И президент Франции Эмманюэль Макрон на днях дал программное интервью британскому журналу Economist. Говорил он по-французски, но ключевые цитаты, в том числе и про «смерть мозга» у НАТО, разлетелись по миру на английском. У себя дома Макрон известен, как чуть ли не первый национальный лидер, который не только свободно, но и охотно публично общается на чужом языке.

 

«Любительская лексикография»

Для меня самого английский стал почти родным, поскольку я полжизни провел за океаном. А по возвращении обнаружил, что и дома по сути остаюсь в той же самой двуязычной среде, что у нас теперь публика вольно или невольно пользуется «смесью английского с нижегородским». С одной стороны, это меня раздражает; с другой, это удобно; с третьей, – просто интересно.

Мне всегда хотелось завести колонку, как я это для себя определяю, «из жизни слов». По примеру, не побоюсь сказать, Уильяма нашего Сэфайра.
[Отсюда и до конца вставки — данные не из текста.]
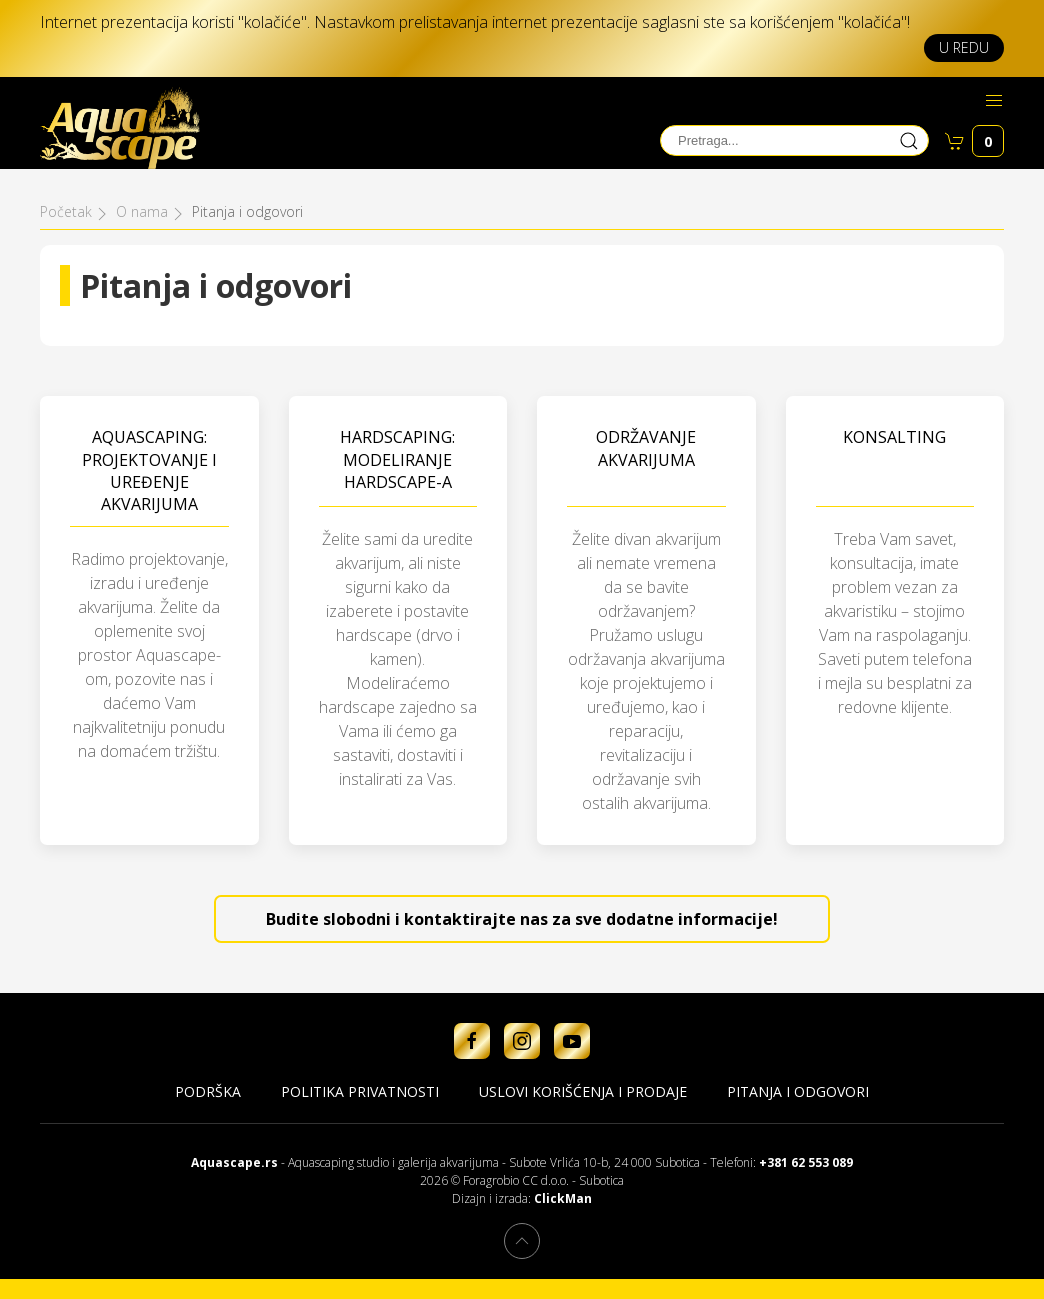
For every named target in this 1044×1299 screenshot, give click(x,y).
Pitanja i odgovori (798, 1091)
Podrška (208, 1091)
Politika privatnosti (360, 1091)
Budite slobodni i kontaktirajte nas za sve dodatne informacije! (522, 919)
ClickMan (563, 1198)
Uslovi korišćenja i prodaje (583, 1091)
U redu (964, 47)
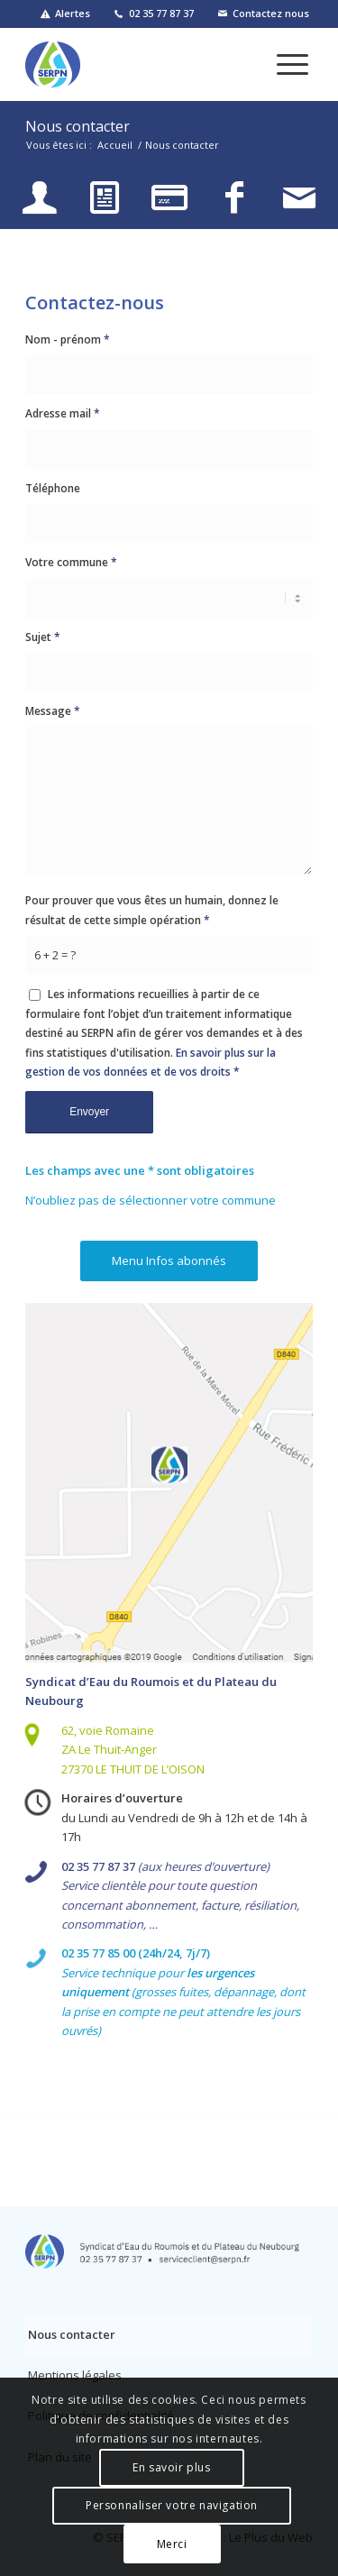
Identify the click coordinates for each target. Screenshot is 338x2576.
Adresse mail (62, 413)
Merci (172, 2544)
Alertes (72, 13)
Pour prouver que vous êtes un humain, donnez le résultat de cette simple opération (152, 910)
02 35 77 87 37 (161, 13)
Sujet (42, 637)
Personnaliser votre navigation (172, 2505)
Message (52, 711)
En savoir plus (171, 2467)
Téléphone (52, 488)
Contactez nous (271, 13)
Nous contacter (77, 126)
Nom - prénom (67, 339)
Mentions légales (75, 2375)
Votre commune (71, 562)
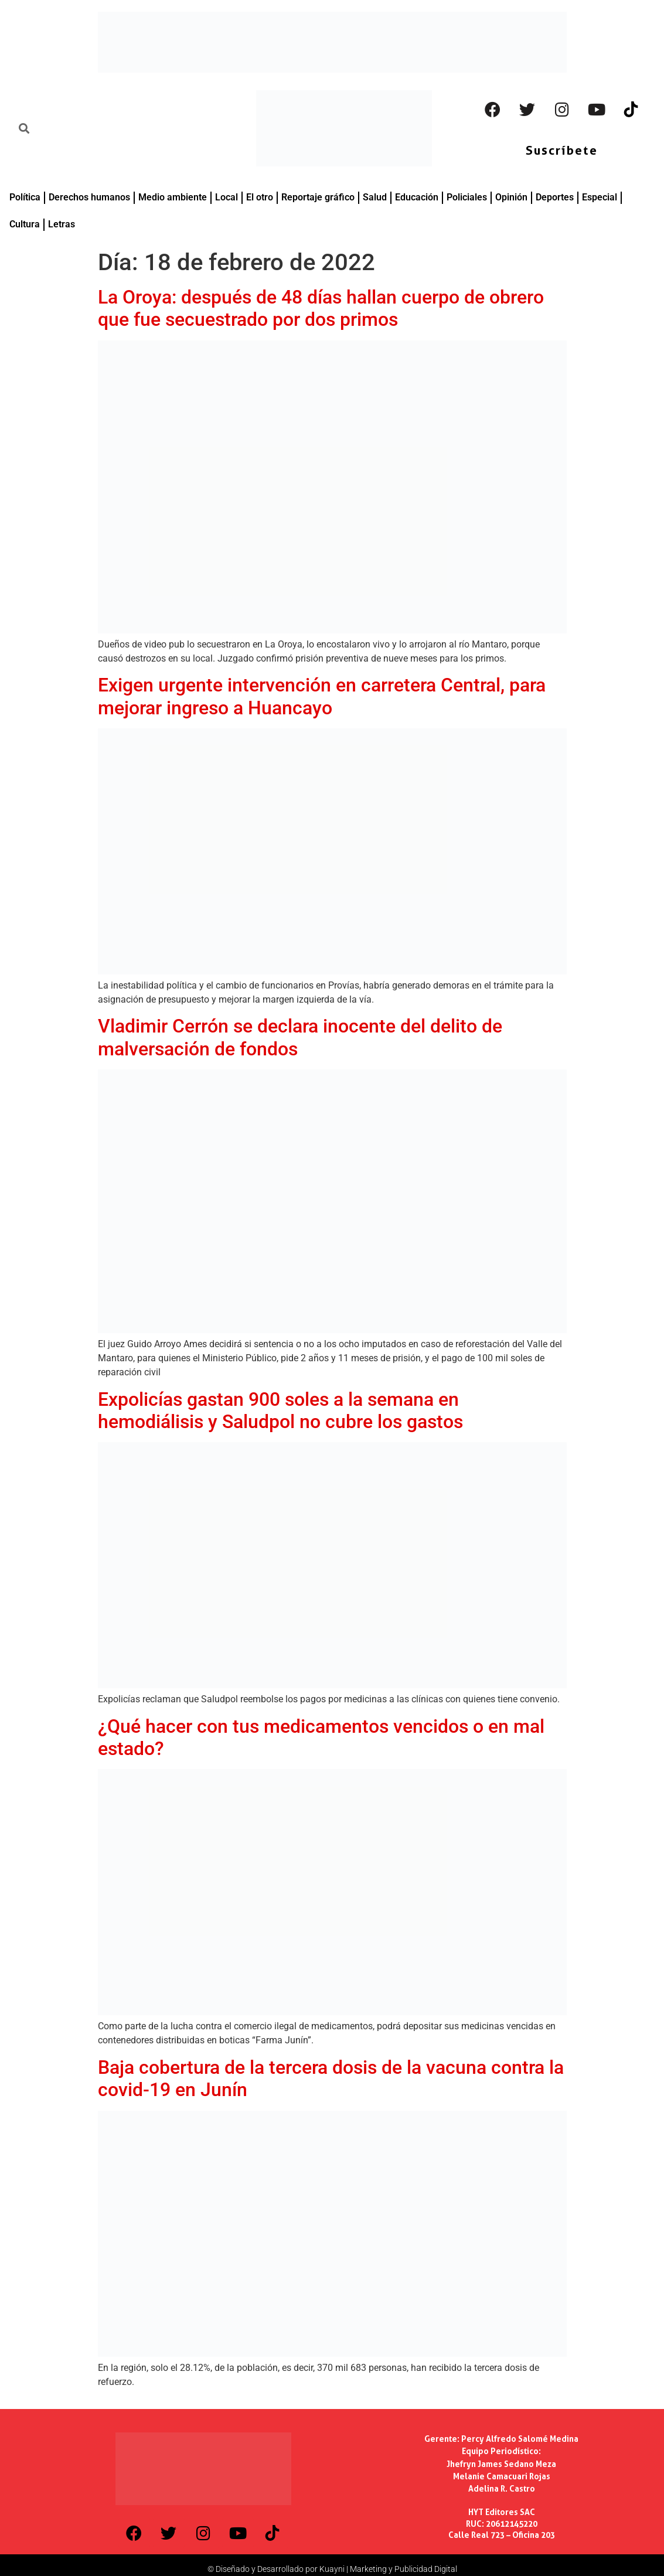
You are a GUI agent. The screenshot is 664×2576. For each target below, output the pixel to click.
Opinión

Который в 1959 году затеял знаменитые «кухонные дебаты» Ричарда Никсона и Никиты Хрущева на американской торгово-промышленной выставке в Москве, потом был спичрайтером президента-республиканца, а затем политическим обозревателем газеты New York Times. Но в памяти миллионов людей, включая и меня, остался прежде всего благодаря своим заметкам «о языке» и о том, что он именовал «любительской лексикографией». По сути – обо всем, что приходило ему в голову, когда он размышлял, как мы оперируем словами.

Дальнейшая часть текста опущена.